One of the biggest challenges that manufacturing businesses come to face would have to be their receivables. It does not come as a secret that credit sales comprise of a huge chunk in customer orders and although they still translate to assets, it does not necessarily mean liquid currency. Trade receivables can harm a company’s liquidity when it traps cash into invoices making it unavailable for immediate use, worse when the customer defaults. One of the more successful solutions to such dilemma happens to be in the form of Single Invoice Factoring. But what is it about?
Single Invoice Factoring allows manufacturers to advance the value of their receivables even before their owing customer makes the payment or before the credit sale matures. In such a scenario, the company chooses a particular invoice, oftentimes one with significant value and which covers the amount of a particular need, then factors it out. The provider called a factor shall then provide for an advance of the invoice’s value, which can range between 80-95%, in exchange for the right to collect against it. The remaining 5-20% shall be released only upon the customer’s full payment. The fees shall be deducted from such remainder.
Since many buyers would opt to defer their payments until goods are delivered and/or resold, this helps in ensuring that cash flows still remain on the positive side of the spectrum further strengthening the entity’s liquidity.

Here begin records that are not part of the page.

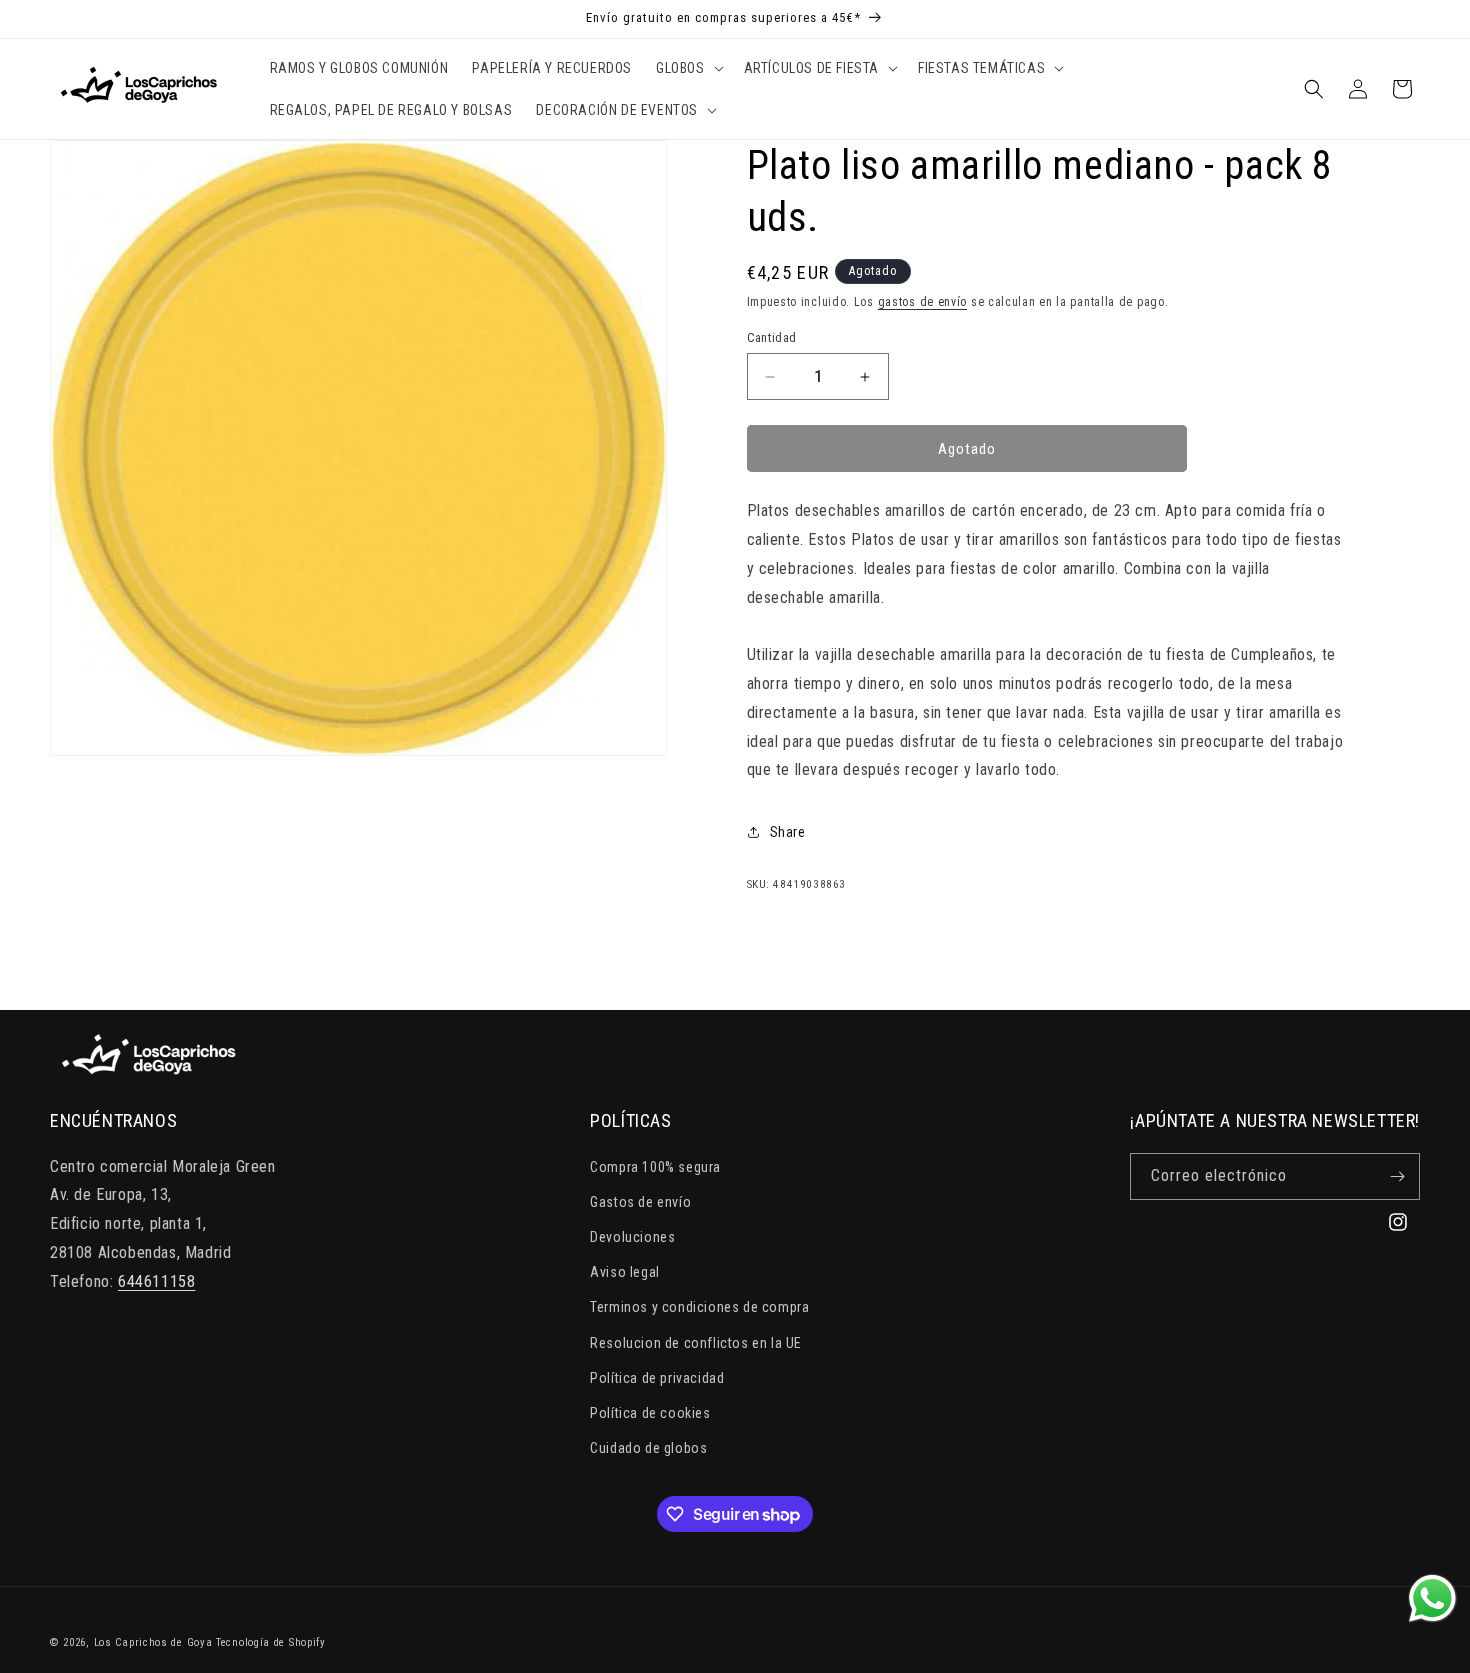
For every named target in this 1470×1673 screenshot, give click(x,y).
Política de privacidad (657, 1378)
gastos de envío (923, 302)
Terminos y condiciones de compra (699, 1307)
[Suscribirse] (1397, 1176)
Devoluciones (632, 1237)
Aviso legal (625, 1272)
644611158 (156, 1281)
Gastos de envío (640, 1202)
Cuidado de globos (648, 1448)
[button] (688, 68)
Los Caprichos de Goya (153, 1642)
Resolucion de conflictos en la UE (696, 1343)
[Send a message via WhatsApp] (1432, 1598)
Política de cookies (650, 1413)
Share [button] (788, 832)
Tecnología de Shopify (271, 1642)
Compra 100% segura (655, 1167)
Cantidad (772, 337)
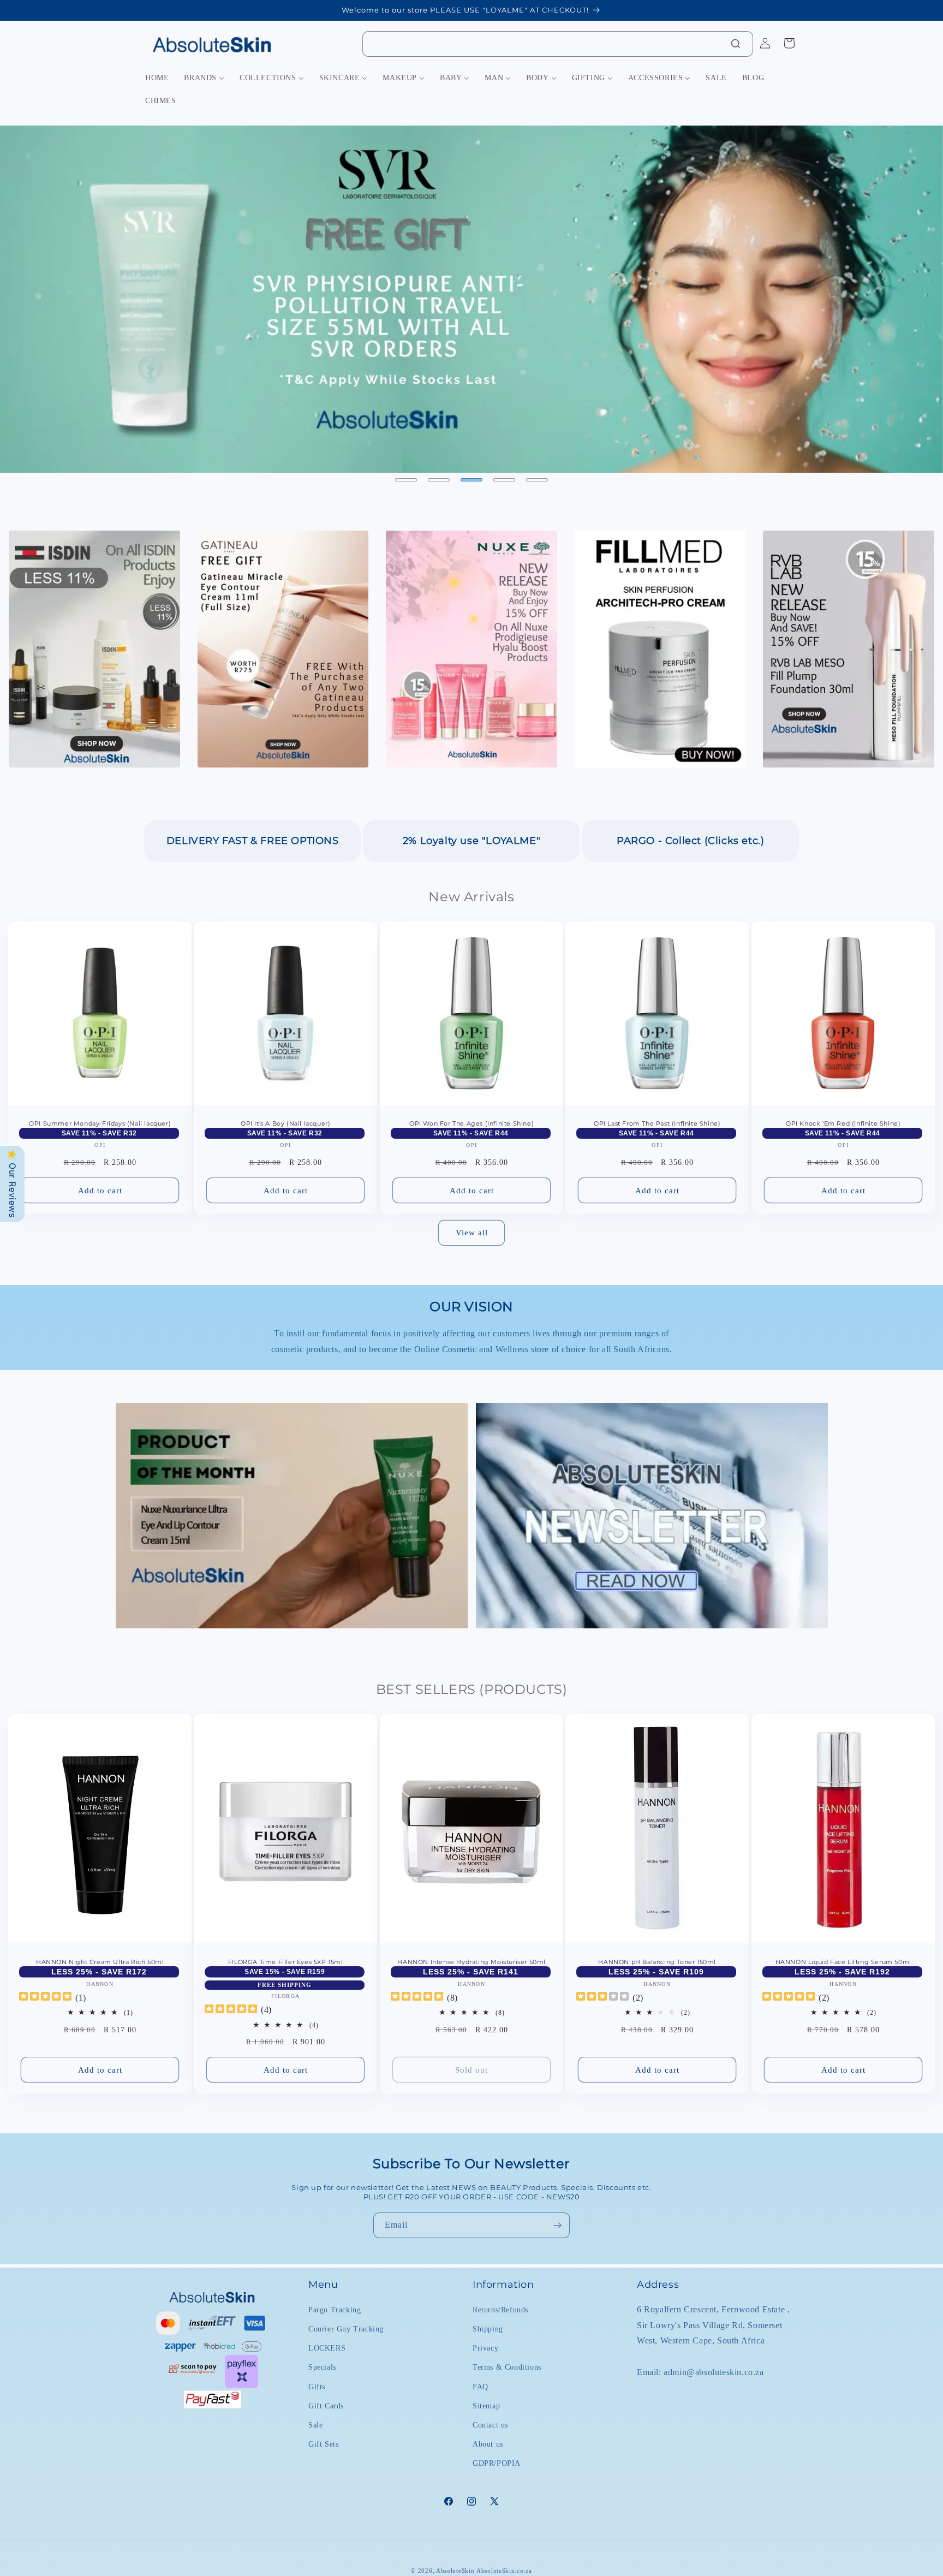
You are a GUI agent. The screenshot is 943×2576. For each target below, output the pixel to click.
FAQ (480, 2387)
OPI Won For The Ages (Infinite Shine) (471, 1124)
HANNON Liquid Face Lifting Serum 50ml (843, 1962)
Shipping (488, 2329)
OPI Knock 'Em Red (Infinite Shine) (843, 1124)
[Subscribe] (557, 2225)
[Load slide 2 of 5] (438, 480)
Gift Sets (323, 2444)
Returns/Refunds (500, 2310)
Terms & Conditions (507, 2367)
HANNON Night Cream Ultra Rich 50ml (100, 1962)
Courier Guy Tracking (346, 2329)
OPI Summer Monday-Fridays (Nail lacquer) (100, 1124)
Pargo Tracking (334, 2310)
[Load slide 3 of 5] (471, 480)
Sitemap (486, 2406)
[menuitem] (157, 78)
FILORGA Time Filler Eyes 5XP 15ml (285, 1962)
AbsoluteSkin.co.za (504, 2570)
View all (472, 1232)
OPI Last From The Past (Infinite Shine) (657, 1124)
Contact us (490, 2425)
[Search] (736, 44)
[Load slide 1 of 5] (406, 480)
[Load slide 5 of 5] (537, 480)
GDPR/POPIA (497, 2463)
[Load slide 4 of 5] (504, 480)
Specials (322, 2367)
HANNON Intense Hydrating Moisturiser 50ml (471, 1962)
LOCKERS (326, 2348)
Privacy (485, 2348)
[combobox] (558, 44)
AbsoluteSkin (455, 2570)
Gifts (316, 2387)
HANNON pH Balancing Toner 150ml (658, 1962)
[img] (45, 1997)
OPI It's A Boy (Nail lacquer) (285, 1124)
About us (488, 2444)
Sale (315, 2425)
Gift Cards (326, 2406)
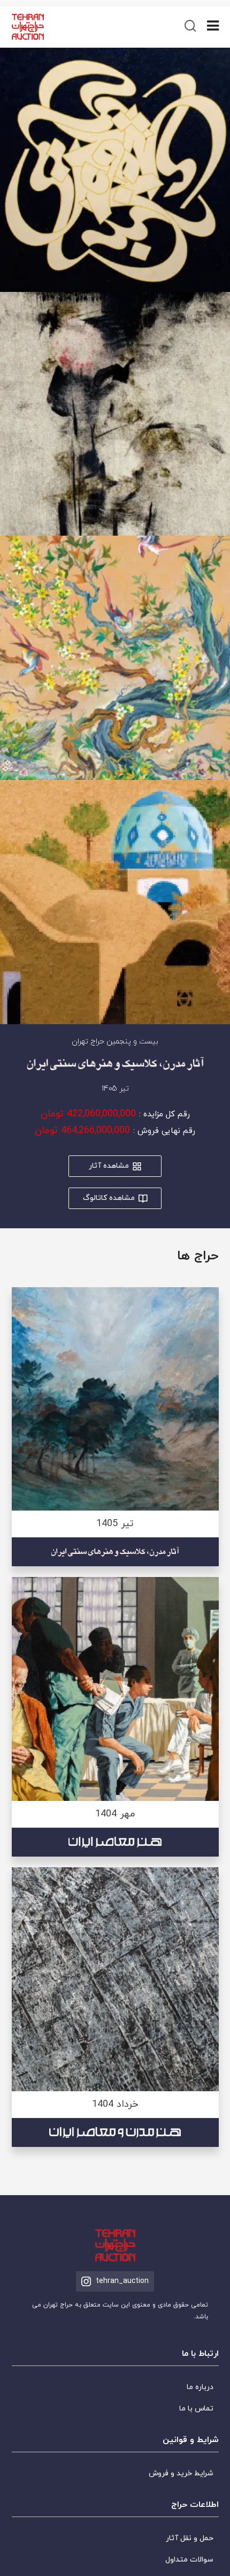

Apart from the immediacy of single invoice factoring where it can provide for the release of cash in as fast as a day’s time, it also brings manufacturers a number of other benefits. For one, it is not a debt. Companies need not worry about damaging their credit score or adding more obligations to the pile. Second, it hastens the receivable to cash turnover. It frees the locked up cash thus enabling cash flows to lie on the good side as mentioned earlier. Third, the collection burden and all tasks related to it shall be passed on to and borne by the factor. This relieves the company of such responsibility allowing it to focus on other aspects of operations, particularly those that bring more profit to the business.
And since Single Invoice Factoring banks more on the creditworthiness of the customer to whom the invoice is attached to, even struggling entities or those with a not so sterling credit history can apply for and make use of it without fuss.